_Required work_: Each line of the material must be repeated precisely, with the pictures left out.

_Supplied entries_:
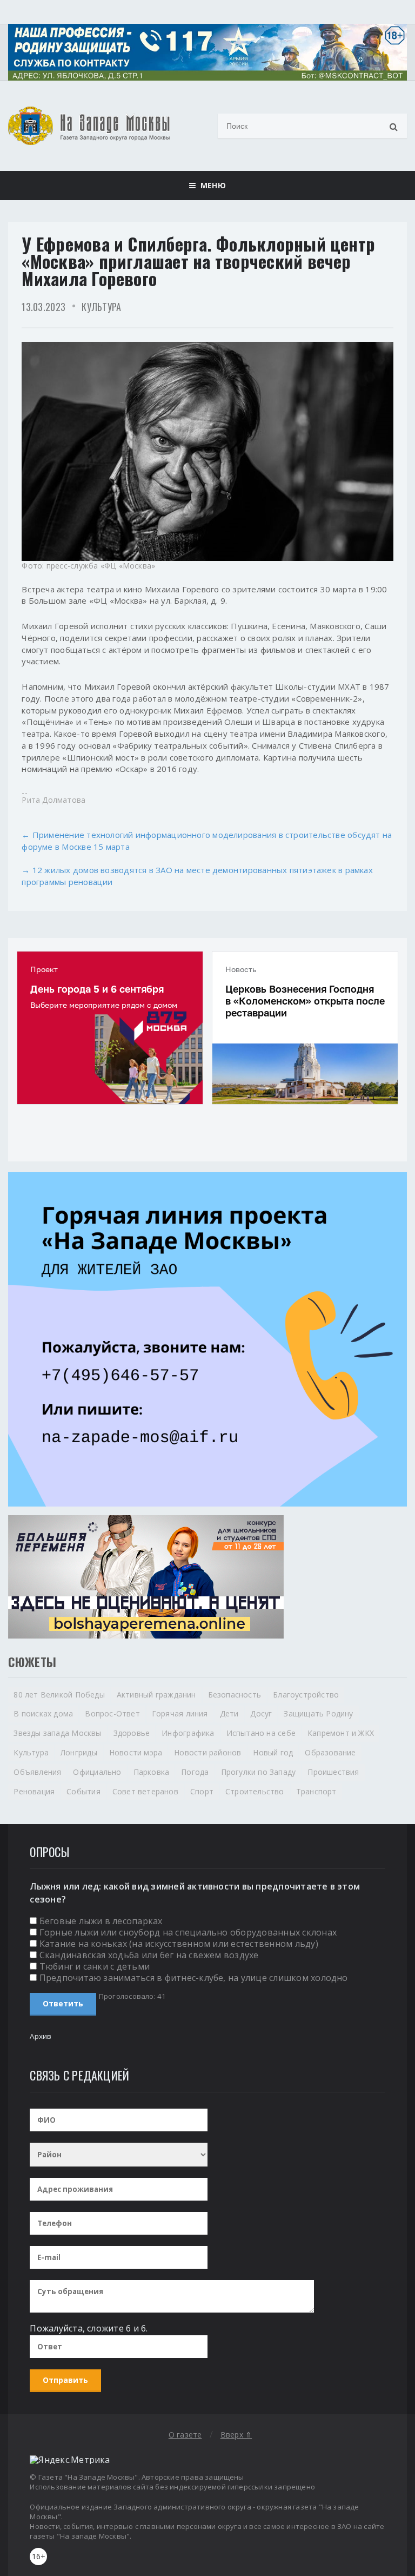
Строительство (254, 1791)
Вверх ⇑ (236, 2434)
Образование (330, 1752)
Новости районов (207, 1752)
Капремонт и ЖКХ (340, 1733)
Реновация (34, 1791)
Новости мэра (136, 1752)
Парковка (151, 1772)
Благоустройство (306, 1694)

_Answer box_:
Строительство (254, 1791)
Вверх ⇑ (236, 2434)
Образование (330, 1752)
Новости районов (207, 1752)
Капремонт и ЖКХ (340, 1733)
Реновация (34, 1791)
Новости мэра (136, 1752)
Парковка (151, 1772)
Благоустройство (306, 1694)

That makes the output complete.